> [TASK DIRECTIONS]:
Exactly the lines from the opening of the records through the line containing "Click the Getafe team name" should be copied, with both included.
'''
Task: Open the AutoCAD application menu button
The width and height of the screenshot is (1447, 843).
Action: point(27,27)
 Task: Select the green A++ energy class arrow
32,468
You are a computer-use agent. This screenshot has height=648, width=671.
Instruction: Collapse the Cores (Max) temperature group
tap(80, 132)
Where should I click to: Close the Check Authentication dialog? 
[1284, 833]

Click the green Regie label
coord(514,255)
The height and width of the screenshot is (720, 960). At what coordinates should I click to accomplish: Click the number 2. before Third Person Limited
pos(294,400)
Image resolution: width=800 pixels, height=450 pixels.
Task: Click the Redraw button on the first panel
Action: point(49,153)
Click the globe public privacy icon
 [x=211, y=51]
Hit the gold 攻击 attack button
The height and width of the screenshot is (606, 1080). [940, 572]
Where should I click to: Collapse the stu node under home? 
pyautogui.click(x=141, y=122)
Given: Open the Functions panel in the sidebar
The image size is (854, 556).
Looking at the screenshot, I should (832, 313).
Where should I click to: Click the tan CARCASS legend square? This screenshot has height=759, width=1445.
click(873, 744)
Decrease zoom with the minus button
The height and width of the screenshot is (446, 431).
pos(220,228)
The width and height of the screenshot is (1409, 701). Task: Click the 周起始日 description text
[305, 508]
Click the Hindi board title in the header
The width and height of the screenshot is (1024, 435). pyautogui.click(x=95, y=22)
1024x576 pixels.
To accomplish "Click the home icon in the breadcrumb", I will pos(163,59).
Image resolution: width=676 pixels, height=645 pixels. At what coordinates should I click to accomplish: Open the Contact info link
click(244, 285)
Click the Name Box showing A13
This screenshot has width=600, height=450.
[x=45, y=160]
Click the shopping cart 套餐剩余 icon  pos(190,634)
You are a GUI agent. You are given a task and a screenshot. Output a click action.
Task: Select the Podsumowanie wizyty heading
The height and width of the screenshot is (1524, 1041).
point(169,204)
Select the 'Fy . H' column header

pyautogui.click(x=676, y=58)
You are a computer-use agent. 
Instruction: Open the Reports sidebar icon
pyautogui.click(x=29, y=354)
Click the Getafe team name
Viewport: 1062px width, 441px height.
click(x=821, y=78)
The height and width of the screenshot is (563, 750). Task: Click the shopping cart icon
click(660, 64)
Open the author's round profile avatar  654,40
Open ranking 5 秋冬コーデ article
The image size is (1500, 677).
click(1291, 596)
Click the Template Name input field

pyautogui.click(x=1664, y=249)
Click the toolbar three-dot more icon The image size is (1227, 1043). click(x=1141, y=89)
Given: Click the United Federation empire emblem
'''
> [OUTPUT OF THE TASK]:
Task: Open the AutoCAD application menu button
The width and height of the screenshot is (1447, 843).
Action: point(27,27)
 Task: Select the green A++ energy class arrow
32,468
You are a computer-use agent. This screenshot has height=648, width=671.
Instruction: Collapse the Cores (Max) temperature group
tap(80, 132)
Where should I click to: Close the Check Authentication dialog? 
[1284, 833]

Click the green Regie label
coord(514,255)
The height and width of the screenshot is (720, 960). At what coordinates should I click to accomplish: Click the number 2. before Third Person Limited
pos(294,400)
Image resolution: width=800 pixels, height=450 pixels.
Task: Click the Redraw button on the first panel
Action: point(49,153)
Click the globe public privacy icon
 [x=211, y=51]
Hit the gold 攻击 attack button
The height and width of the screenshot is (606, 1080). [940, 572]
Where should I click to: Collapse the stu node under home? 
pyautogui.click(x=141, y=122)
Given: Open the Functions panel in the sidebar
The image size is (854, 556).
Looking at the screenshot, I should (832, 313).
Where should I click to: Click the tan CARCASS legend square? This screenshot has height=759, width=1445.
click(873, 744)
Decrease zoom with the minus button
The height and width of the screenshot is (446, 431).
pos(220,228)
The width and height of the screenshot is (1409, 701). Task: Click the 周起始日 description text
[305, 508]
Click the Hindi board title in the header
The width and height of the screenshot is (1024, 435). pyautogui.click(x=95, y=22)
1024x576 pixels.
To accomplish "Click the home icon in the breadcrumb", I will pos(163,59).
Image resolution: width=676 pixels, height=645 pixels. At what coordinates should I click to accomplish: Open the Contact info link
click(244, 285)
Click the Name Box showing A13
This screenshot has width=600, height=450.
[x=45, y=160]
Click the shopping cart 套餐剩余 icon  pos(190,634)
You are a GUI agent. You are given a task and a screenshot. Output a click action.
Task: Select the Podsumowanie wizyty heading
The height and width of the screenshot is (1524, 1041).
point(169,204)
Select the 'Fy . H' column header

pyautogui.click(x=676, y=58)
You are a computer-use agent. 
Instruction: Open the Reports sidebar icon
pyautogui.click(x=29, y=354)
Click the Getafe team name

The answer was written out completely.